- [Your objective]: Give back all of the records underneath exactly, with no omissions.

Collected data:
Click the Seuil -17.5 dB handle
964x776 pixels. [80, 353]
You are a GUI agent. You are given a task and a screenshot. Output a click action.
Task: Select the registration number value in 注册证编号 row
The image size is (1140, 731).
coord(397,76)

- [Response to this exercise]:
Click the Seuil -17.5 dB handle
964x776 pixels. [80, 353]
You are a GUI agent. You are given a task and a screenshot. Output a click action.
Task: Select the registration number value in 注册证编号 row
The image size is (1140, 731).
coord(397,76)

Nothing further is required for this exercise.